(やること):
「org.eclipse.persistence.core (170, 100)」を含む行から項目の最後の行までを、「SEARCH」を「FIND」に変えて書き直すこと。ほかの部分はそのままにし、画像は含めない。
===== データ項目
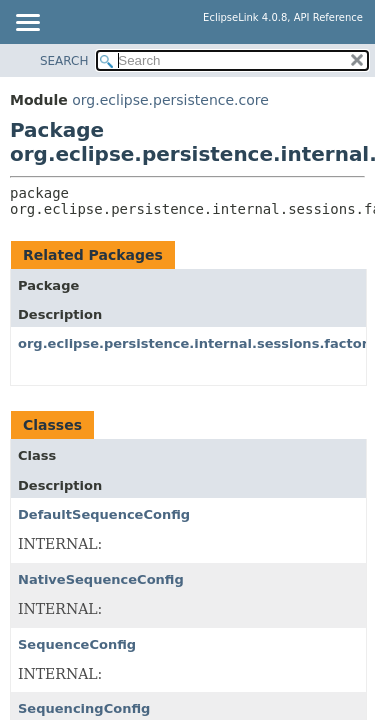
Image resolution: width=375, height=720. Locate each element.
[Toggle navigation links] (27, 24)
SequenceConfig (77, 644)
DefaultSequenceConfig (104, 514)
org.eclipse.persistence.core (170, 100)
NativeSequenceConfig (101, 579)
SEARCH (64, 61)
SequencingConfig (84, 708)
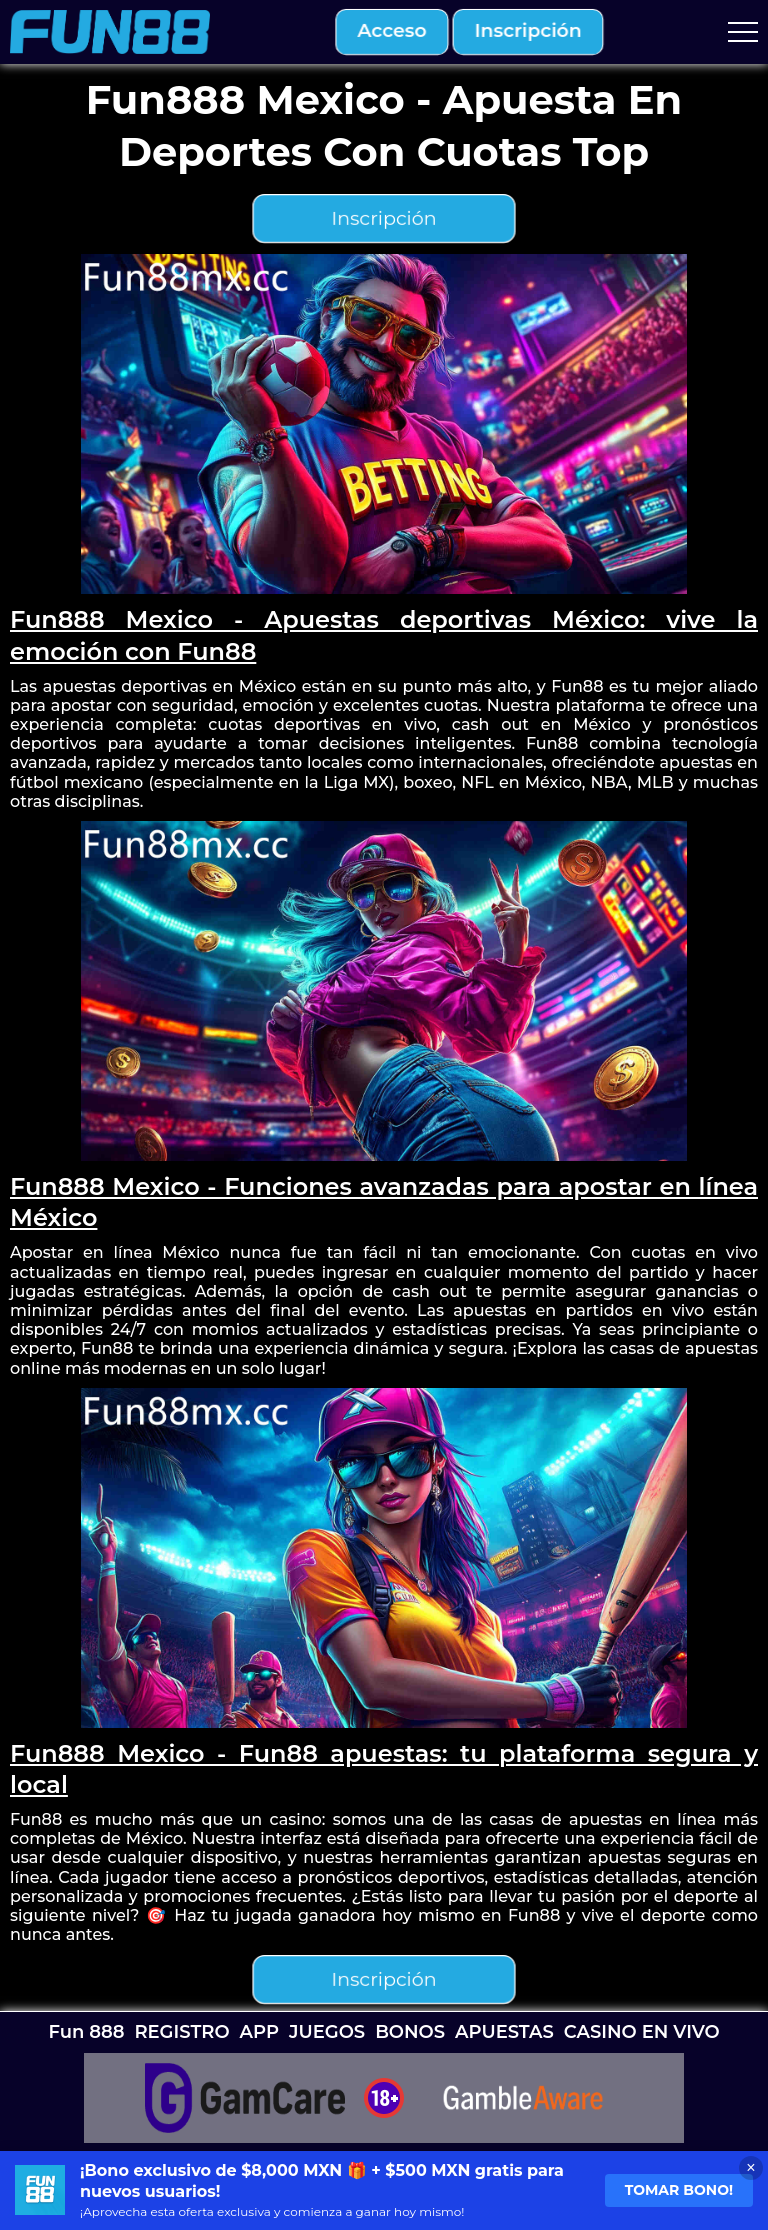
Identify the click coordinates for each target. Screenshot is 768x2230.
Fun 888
==========
(この問題の解答):
org.eclipse.persistence.core (170, 100)
NativeSequenceConfig (101, 579)
FIND (64, 61)
SequencingConfig (84, 708)
Identify the click coordinates for each target. Screenshot is 768x2230.
Fun 888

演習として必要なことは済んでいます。